Why are CLIs so agent-friendly?

  1. Models were trained on them. Billions of lines of terminal interactions in the training data. CLI is their native language.
  2. Unix composability works. Pipes, flags, --help, --output json — these aren’t legacy patterns, they’re agent primitives.
  3. They’re self-documenting. A --help flag tells the agent everything it needs to know. No SDK installation, no auth dance, no token negotiation.
  4. They’re token-efficient. Plain text in, structured text out. No protocol overhead.

Companies like Sentry are already shipping CLI-first agent tooling. Not because CLIs are trendy, but because they’re the most efficient interface an agent can use.

If you have an API, wrap it in a CLI. If you have a CLI, make sure it speaks JSON.
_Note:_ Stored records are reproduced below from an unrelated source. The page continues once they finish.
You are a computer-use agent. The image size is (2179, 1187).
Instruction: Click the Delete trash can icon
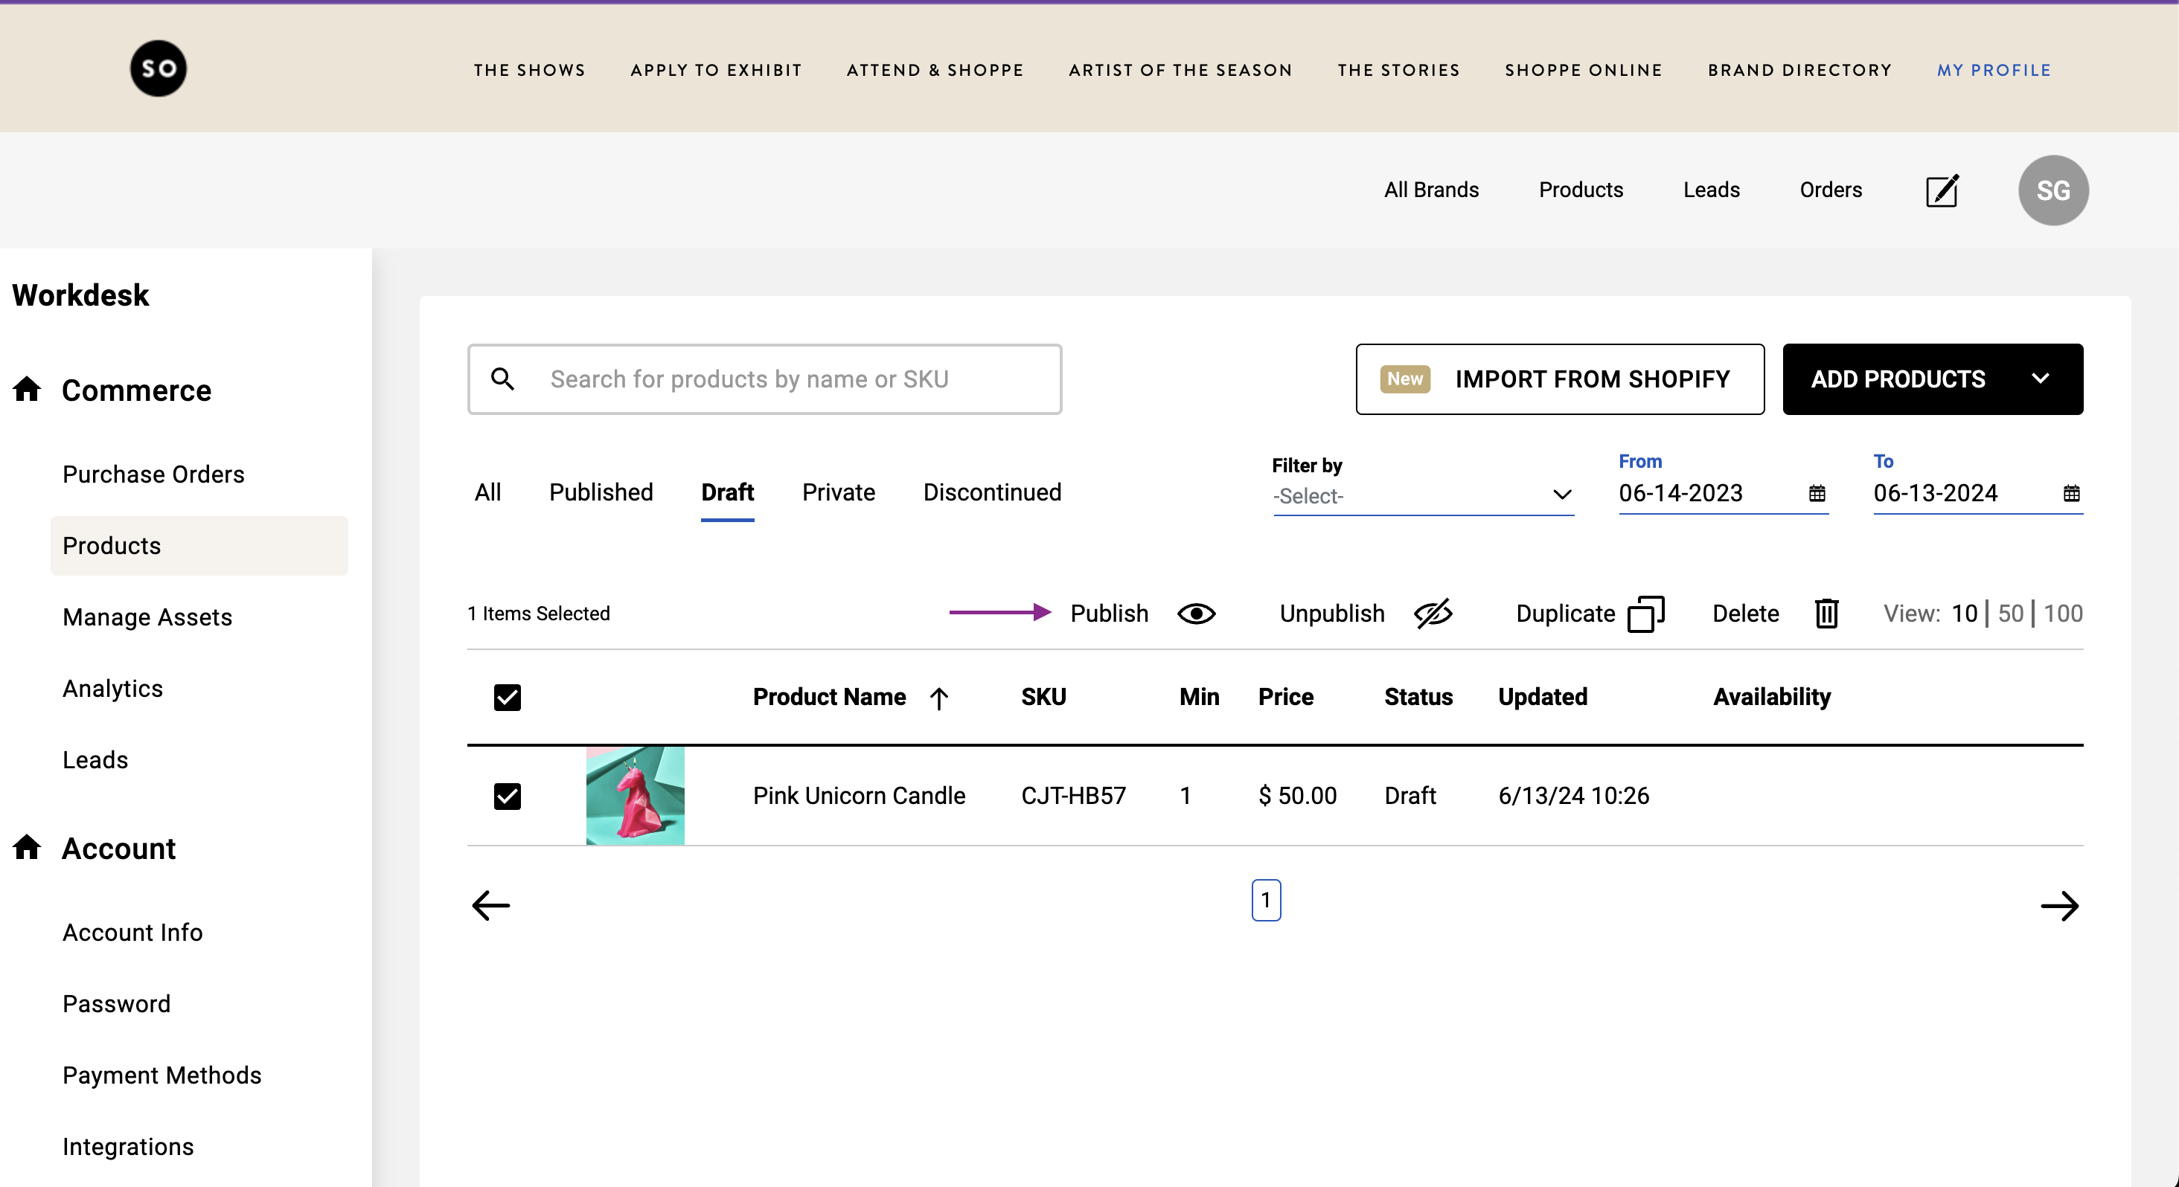click(x=1826, y=614)
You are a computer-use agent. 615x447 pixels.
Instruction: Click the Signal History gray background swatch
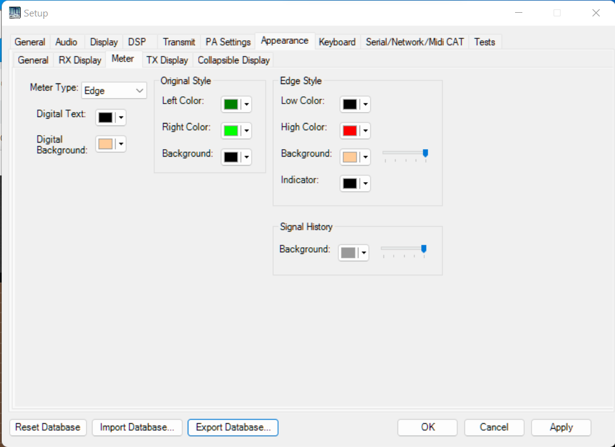coord(348,253)
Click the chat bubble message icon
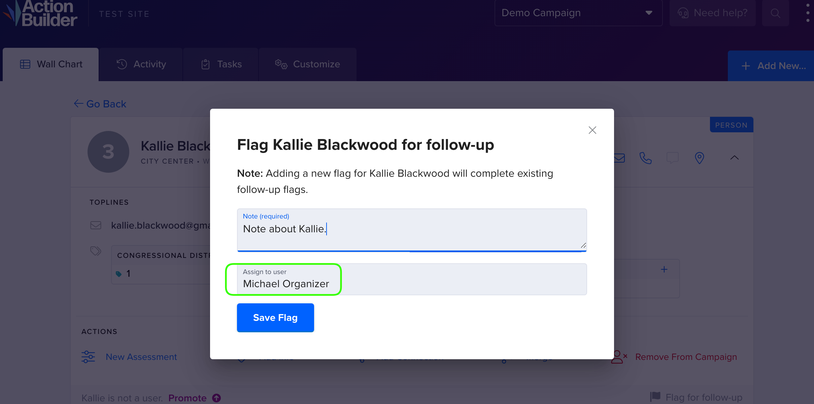Screen dimensions: 814x404 673,158
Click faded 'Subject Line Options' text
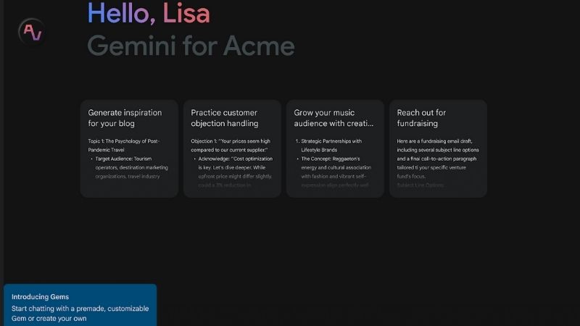 pos(421,185)
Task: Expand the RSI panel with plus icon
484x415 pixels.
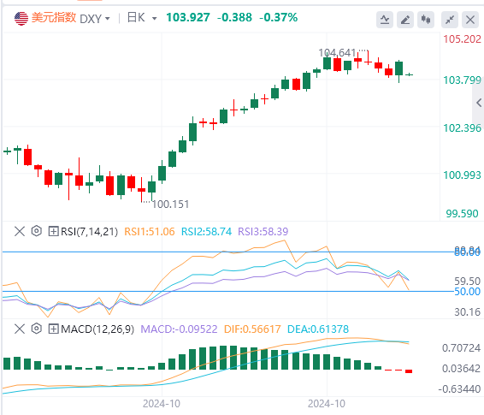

The Death of the Dashboard (Mostly)

This doesn’t mean all UI dies. But its role changes fundamentally.

The mundane work — data entry, status updates, routine approvals, report generation, ticket creation, basic CRUD — agents will handle all of it. No human in the loop means no UI required.

What survives is narrow and specific:

Audit dashboards. The new dashboard “looks less like Salesforce and more like Datadog” — logs of decisions made, money spent, confidence intervals. You’re not doing the work; you’re watching the agents do it.

Human-in-the-loop screens. When an agent hits a decision that exceeds its confidence threshold — a large purchase, a policy exception, a customer escalation — it surfaces a focused approval screen. Not a full application. A single decision point.

Reporting and analytics. Humans still need to understand trends, set strategy, and make judgment calls. The reporting layer survives because it serves human cognition, not human labor.

Everything else? Automated. The agent doesn’t need a pretty form to fill in a field. It needs an endpoint.

How to Build for Agents Today

This isn’t a future prediction. You can start now:

  1. Make your API the product. If your API is an afterthought bolted onto your UI, you’re building for yesterday. Design the API first, build the UI on top of it (if at all).

  2. Add CLI wrappers to every service. A thin CLI that wraps your API calls and outputs JSON. It takes a day to build and makes your entire service agent-accessible.

  3. Return structured responses. Every endpoint should return machine-parseable data. If an agent has to scrape HTML to use your product, you’ve already lost.

  4. Design for composability. Small, stateless, pipeable operations. An agent should be able to chain list-users | filter-active | export-csv without reading your docs.

  5. Expose tool descriptions. Whether it’s MCP-compatible schemas, OpenAPI specs, or just good --help text — make your tools discoverable by agents.

  6. Keep decision screens for humans. Don’t eliminate UI. Eliminate unnecessary UI. If a screen exists to automate a routine task, the agent should handle it. If it exists for judgment, keep it.

The Market Has Already Voted

The AI agents market hit $5.4 billion in 2024 with a projected 45.8% CAGR through 2030. Stripe, Salesforce, OpenAI, and Microsoft are all shipping agent-first interfaces. The per-seat SaaS pricing model is dying — agents don’t buy seats.

The companies that win the next decade won’t be the ones with the prettiest dashboards. They’ll be the ones whose APIs are so clean, so composable, and so well-documented that an agent can integrate with them in seconds.

Your next million users won’t have screens. Build for them.